On Wednesday, the electrical system in Ecuador went down, causing a statewide blackout that affected metro services, road traffic, and other important infrastructure. The outage lasted for several hours.

A sudden blackout occurred just after 3:00 pm local time, causing hundreds of people to be evacuated and shocking metro users in Quito, the capital. Trains came to a standstill.

Some had to slog through the metro’s pitch-black tunnels for hours before they could find a way out.

A “breakdown in the transmission line, which caused a chain of disconnections” that resulted in a nationwide failure was earlier stated by him.

 

To keep the roughly three million residents of Quito under control, police stationed themselves at intersections and turned on the blinkers at all other traffic signals.
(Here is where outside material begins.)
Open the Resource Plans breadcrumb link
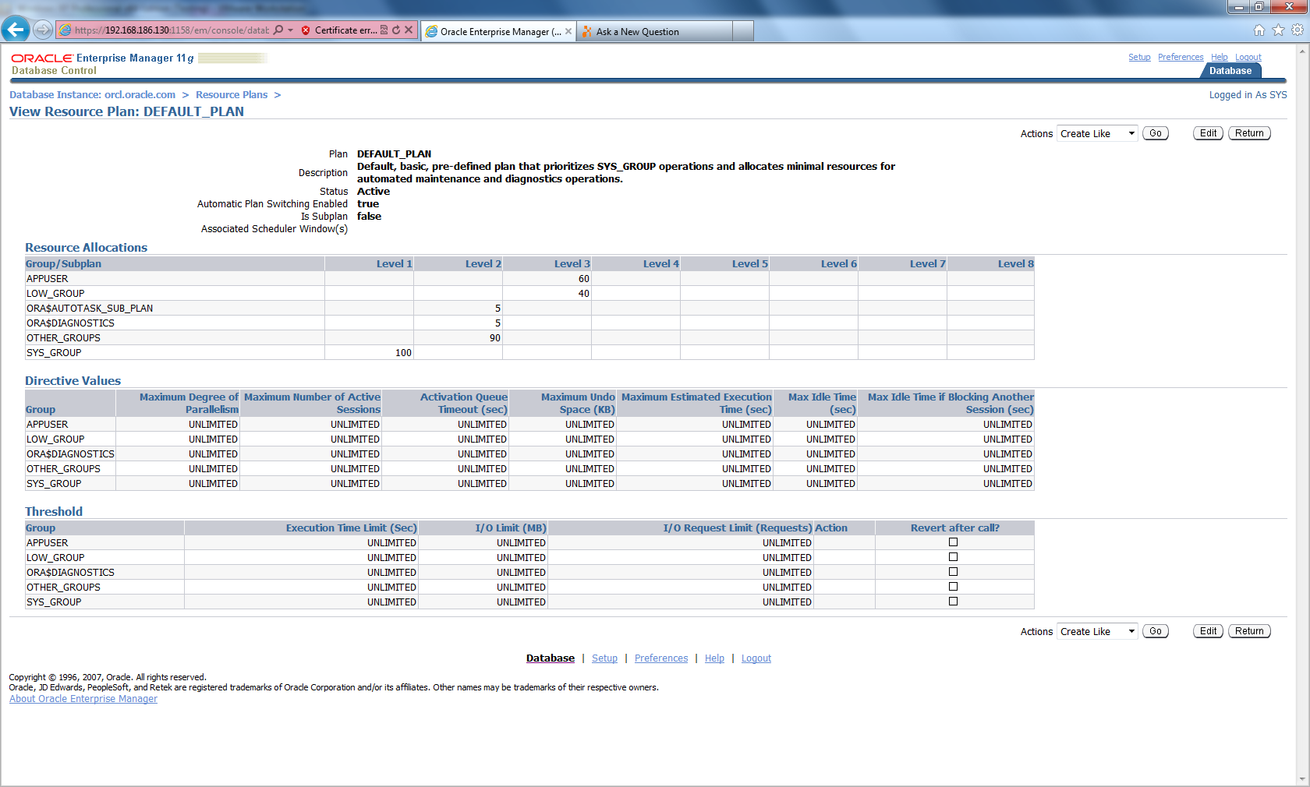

Some areas of the capital began to have electricity restored gradually within an hour.

He had issued an order for the deployment of special teams to assist those in danger, forestall mishaps, and “take care of public spaces.”

According to Luque: “For years there has been a lack of investment in these systems and electrical grids and today we are suffering the consequences.”

As a result, Cuenca’s street vehicles likewise came to a halt in operation.

In the middle of the South American nation, in Santo Domingo de los Tsachilas, the scenario was somewhat similar, and the traffic agents were quite busy.

For the duration of the blackout, the education ministry decided to halt night sessions for safety concerns.

People in Ecuador had to deal with scheduled outages that may last up to thirteen hours.

With the arrival of the rainy season and the lifting of energy restrictions in May, everything got back to normal.

Hydroelectric facilities provide 92% of the nation’s power.